* Task *
Could you duplicate the material below word for word, keeping every line in its original order?

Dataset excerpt
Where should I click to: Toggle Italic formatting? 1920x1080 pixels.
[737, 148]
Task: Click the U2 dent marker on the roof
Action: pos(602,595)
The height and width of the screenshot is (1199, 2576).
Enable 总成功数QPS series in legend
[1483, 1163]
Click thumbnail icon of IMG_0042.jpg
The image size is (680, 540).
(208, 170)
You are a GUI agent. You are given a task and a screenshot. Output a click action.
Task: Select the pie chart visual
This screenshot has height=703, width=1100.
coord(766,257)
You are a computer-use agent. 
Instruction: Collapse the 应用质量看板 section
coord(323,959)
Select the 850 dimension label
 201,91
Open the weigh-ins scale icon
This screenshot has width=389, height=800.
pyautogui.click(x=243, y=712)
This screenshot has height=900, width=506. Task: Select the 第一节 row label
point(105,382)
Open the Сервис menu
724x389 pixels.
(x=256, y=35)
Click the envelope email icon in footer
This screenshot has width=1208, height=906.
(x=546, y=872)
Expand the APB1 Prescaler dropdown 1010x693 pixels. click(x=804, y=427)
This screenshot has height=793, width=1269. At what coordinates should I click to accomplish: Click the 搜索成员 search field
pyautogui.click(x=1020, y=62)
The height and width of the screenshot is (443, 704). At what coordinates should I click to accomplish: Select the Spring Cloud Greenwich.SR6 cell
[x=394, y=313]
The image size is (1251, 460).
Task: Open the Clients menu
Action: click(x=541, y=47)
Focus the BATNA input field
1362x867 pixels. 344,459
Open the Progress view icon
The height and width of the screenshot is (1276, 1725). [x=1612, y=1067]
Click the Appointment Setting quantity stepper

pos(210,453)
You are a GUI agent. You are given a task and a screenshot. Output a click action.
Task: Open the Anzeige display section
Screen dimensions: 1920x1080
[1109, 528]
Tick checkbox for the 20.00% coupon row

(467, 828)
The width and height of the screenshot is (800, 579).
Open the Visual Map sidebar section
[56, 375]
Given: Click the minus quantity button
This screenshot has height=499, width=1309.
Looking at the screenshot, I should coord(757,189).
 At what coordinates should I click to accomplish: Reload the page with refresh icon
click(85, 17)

* Task solution *
Where should I click to: Toggle Italic formatting? 1920x1080 pixels.
[737, 148]
Task: Click the U2 dent marker on the roof
Action: pos(602,595)
The height and width of the screenshot is (1199, 2576).
Enable 总成功数QPS series in legend
[1483, 1163]
Click thumbnail icon of IMG_0042.jpg
The image size is (680, 540).
(208, 170)
You are a GUI agent. You are given a task and a screenshot. Output a click action.
Task: Select the pie chart visual
This screenshot has height=703, width=1100.
coord(766,257)
You are a computer-use agent. 
Instruction: Collapse the 应用质量看板 section
coord(323,959)
Select the 850 dimension label
 201,91
Open the weigh-ins scale icon
This screenshot has width=389, height=800.
pyautogui.click(x=243, y=712)
This screenshot has height=900, width=506. Task: Select the 第一节 row label
point(105,382)
Open the Сервис menu
724x389 pixels.
(x=256, y=35)
Click the envelope email icon in footer
This screenshot has width=1208, height=906.
(x=546, y=872)
Expand the APB1 Prescaler dropdown 1010x693 pixels. click(x=804, y=427)
This screenshot has height=793, width=1269. At what coordinates should I click to accomplish: Click the 搜索成员 search field
pyautogui.click(x=1020, y=62)
The height and width of the screenshot is (443, 704). At what coordinates should I click to accomplish: Select the Spring Cloud Greenwich.SR6 cell
[x=394, y=313]
The image size is (1251, 460).
Task: Open the Clients menu
Action: click(x=541, y=47)
Focus the BATNA input field
1362x867 pixels. 344,459
Open the Progress view icon
The height and width of the screenshot is (1276, 1725). [x=1612, y=1067]
Click the Appointment Setting quantity stepper

pos(210,453)
You are a GUI agent. You are given a task and a screenshot. Output a click action.
Task: Open the Anzeige display section
Screen dimensions: 1920x1080
[1109, 528]
Tick checkbox for the 20.00% coupon row

(467, 828)
The width and height of the screenshot is (800, 579).
Open the Visual Map sidebar section
[56, 375]
Given: Click the minus quantity button
This screenshot has height=499, width=1309.
Looking at the screenshot, I should coord(757,189).
 At what coordinates should I click to accomplish: Reload the page with refresh icon
click(85, 17)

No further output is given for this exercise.